Given text:
Public records requests from Nevada news outlets have led to changes in how Las Vegas police use deadly force, have prompted the ouster of its higher education chancellor, have revealed the causes of a destructive wildfire and have uncovered federal agents’ desire for posh accommodations at the Burning Man festival.
But in a hearing during Sunshine Week, an annual celebration of transparency in government, much of the testimony from local government agencies centered on how difficult it can be to comply with the requests.
Lawmakers are considering an ambitious overhaul of the state public records law through SB170, a bill backed by Democratic Sen. Tick Segerblom and the Nevada branch of the American Civil Liberties Union that seeks to standardize and speed up responses to records requests. The ACLU hearkened back to its experience trying to request the sex education policies of each of Nevada’s 17 school districts and getting widely divergent responses: from prompt responses to documents on a CD to no documents at all.
Here are highlights from the bill hearing on Wednesday:
The law requires government agencies to acknowledge within five days that they’ve received a public records request, but they can set their own deadlines for fulfilling it and there’s no mechanism to hold them accountable to their deadline. That means it could be months before a requester receives information. One of the school districts responding to the ACLU’s sex education data request took 18 months to provide the information, according to Tod Story, executive director of the ACLU of Nevada.
The bill would require agencies to fulfill a request within 15 business days after the request is received. If the agency gives additional notice to the requester that it needs more time, the deadline can be extended to 35 business days after the request was received. The agency could also tell the requester that their inquiry requires “extraordinary use” of government resources and indicate a date and time by which they could reasonably comply. If the agency doesn’t meet the deadlines, the requester can ask a court to order the agency to comply.
Las Vegas Metropolitan Police Department lawyer Charlotte Bible says her agency is already doing a good job responding to requests in a timely fashion and letting people know if the request could take unusually long. But she said many of the requests are time-consuming because the department has so many different databases and units and must also screen some requests for sensitive information. Adding the new deadlines would require the department to further monitor how long the requests are taking, rather than just attending to the requests themselves, Bible said.
Some agencies put hefty price tags on public records requests to discourage people from pursuing information.
The bill would bring Nevada law in line with federal Freedom of Information Act provisions that lay out six different considerations in granting a fee waiver. While for-profit entities that want records for commercial use could be asked to pay for any public information, anyone who wants the records for the “public benefit” — any noncommercial use — could get it for free unless it requires an “extraordinary use” of public resources. Nonprofits, educational groups and news reporters would fall in the “public benefit” category.

Rows from a dataset
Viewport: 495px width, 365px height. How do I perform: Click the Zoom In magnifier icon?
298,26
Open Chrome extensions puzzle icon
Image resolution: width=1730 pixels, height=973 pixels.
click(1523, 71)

Stated exercise A: Could you update the article on Nevada's public records bill by giving everything from "Public records requests from" down to "with the requests." again, with "Sunshine Week" changed to "Open Government Week"?
Stated exercise B: Can you continue the article on Nevada's public records bill, starting right after its final sentence?

Answer A:
Public records requests from Nevada news outlets have led to changes in how Las Vegas police use deadly force, have prompted the ouster of its higher education chancellor, have revealed the causes of a destructive wildfire and have uncovered federal agents’ desire for posh accommodations at the Burning Man festival.
But in a hearing during Open Government Week, an annual celebration of transparency in government, much of the testimony from local government agencies centered on how difficult it can be to comply with the requests.

Answer B:
North Las Vegas Assistant City Manager Ryann Juden said he doesn’t want the city to subsidize private enterprises, and floated the idea that news outlets should be considered commercial enterprises rather than entities serving the public benefit.
“These newspapers are not being printed in convents in the evenings by nuns. They’re for-profit corporations,” he said. “When they put out these stories that they put out there, they sell ads. They attract eyeballs.”
He argued that if the city is being a good steward of public money, it needs to be able to recoup the costs of fulfilling records requests.
Sometimes it does take extensive staff time to comply with a records request, but there’s no clear definition of what qualifies as “extraordinary use” of government resources and would trigger a price tag for the request. Agencies are allowed to charge the requester the actual costs of assembling the record.
ACLU lobbyist Holly Welborn conceded there will probably be no agreement about how many hours a government agency should be expect to put in on a request at no charge before the request becomes “extraordinary use.” Agencies come in different sizes and have different staffing levels. She pointed to case law in which the Eighth Judicial District Court in Las Vegas found three hours of staff time wasn’t “extraordinary” for complying with a request.
Las Vegas police said they don’t want public records requests to divert too many resources from their normal operations. Bible pointed to a request that required pulling police shooting records from 20 years ago. The request took six to eight months to fulfill and pulled an employee off regular duty; the agency negotiated with the requester and charged about $10,000.
Government agencies are concerned they’ll be inundated with excessive, overly broad and sometimes malicious requests that bog down the process.
While there’s no protection against nuisance requests in the existing law, the bill proposes adding some guidance for governments. The provision, modeled after California statute, directs the agency to communicate with the requester to help narrow their request into something doable before saying “no.”
Henderson officials said they recently got a request for all the emails of a certain employee who deals with sensitive information. That encompassed about 25,000 emails, and would require lawyers and staff to go through all the emails and attachments to screen them for confidential information and redact the sensitive content.
“The amendments aren’t addressing the technical realities of today’s public records requests,” said assistant city attorney Brandon Kemble.
Nevada lawmakers have exempted themselves from the public records law that they impose on other executive agencies, and its lawyers contend the Legislature is not even a “governmental entity” for purposes of the law. People requesting lawmakers’ calendars or official emails are told there’s no way they can get them.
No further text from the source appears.